Design Questions to Help You Begin

Please answer the following questions in your README file before you begin writing your program.
  1. On paper, read the first four lines of the Iris CSV file where the flower is Setosa, where the flower is Virginica, and where the flower is Versicolor. Still on paper, group the numbers into three separate lists, according to the flower species. What is the average sepal length of the Virginica flowers?

Submission

In your submission, please include answers to any questions asked on the assignment page in your README file. If you wrote code as part of this assignment, please describe your design, approach, and implementation in your README file as well. Finally, include answers to the following questions:
  • If collaboration with a buddy was permitted, did you work with a buddy on this assignment? If so, who? If not, do you certify that this submission represents your own original work?
  • Please identify any and all portions of your submission that were not originally written by you (for example, code originally written by your buddy, or anything taken or adapted from a non-classroom resource). It is always OK to use your textbook and instructor notes; however, you are certifying that any portions not designated as coming from an outside person or source are your own original work.
  • Approximately how many hours it took you to finish this assignment (I will not judge you for this at all...I am simply using it to gauge if the assignments are too easy or hard)?
  • Your overall impression of the assignment. Did you love it, hate it, or were you neutral? One word answers are fine, but if you have any suggestions for the future let me know.
  • Any other concerns that you have. For instance, if you have a bug that you were unable to solve but you made progress, write that here.

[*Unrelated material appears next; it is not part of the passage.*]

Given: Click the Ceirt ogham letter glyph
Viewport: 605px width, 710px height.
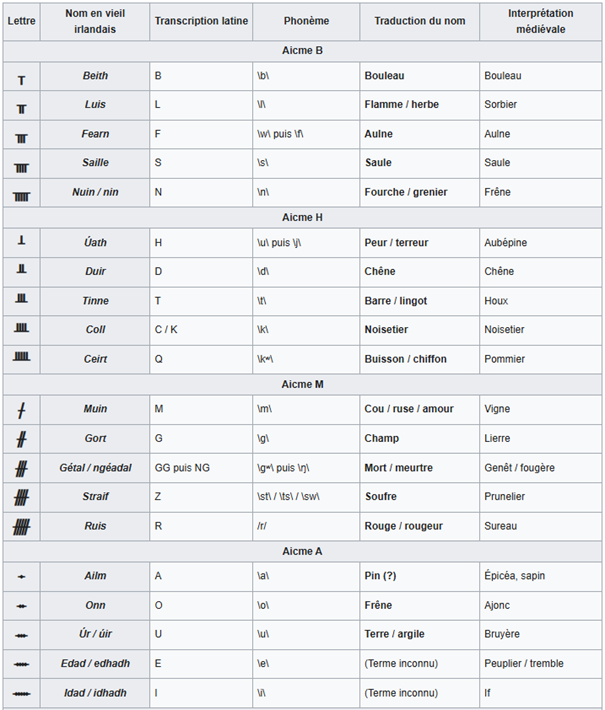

The more you articulate the problem the more partial credit you will receive (it is fine to leave this blank).

Assignment Rubric

Description Pre-Emerging (< 50%) Beginning (50%) Progressing (85%) Proficient (100%)
Algorithm Implementation (60%) The algorithm fails on the test inputs due to major issues, or the program fails to compile and/or run The algorithm fails on the test inputs due to one or more minor issues The algorithm is implemented to solve the problem correctly according to given test inputs, but would fail if executed in a general case due to a minor issue or omission in the algorithm design or implementation A reasonable algorithm is implemented to solve the problem which correctly solves the problem according to the given test inputs, and would be reasonably expected to solve the problem in the general case
Code Quality and Documentation (30%) Code commenting and structure are absent, or code structure departs significantly from best practice, and/or the code departs significantly from the style guide Code commenting and structure is limited in ways that reduce the readability of the program, and/or there are minor departures from the style guide Code documentation is present that re-states the explicit code definitions, and/or code is written that mostly adheres to the style guide Code is documented at non-trivial points in a manner that enhances the readability of the program, and code is written according to the style guide
Writeup and Submission (10%) An incomplete submission is provided The program is submitted, but not according to the directions in one or more ways (for example, because it is lacking a readme writeup) The program is submitted according to the directions with a minor omission or correction needed, and with at least superficial responses to the bolded questions throughout The program is submitted according to the directions, including a readme writeup describing the solution, and thoughtful answers to the bolded questions throughout

Please refer to the Style Guide for code quality examples and guidelines.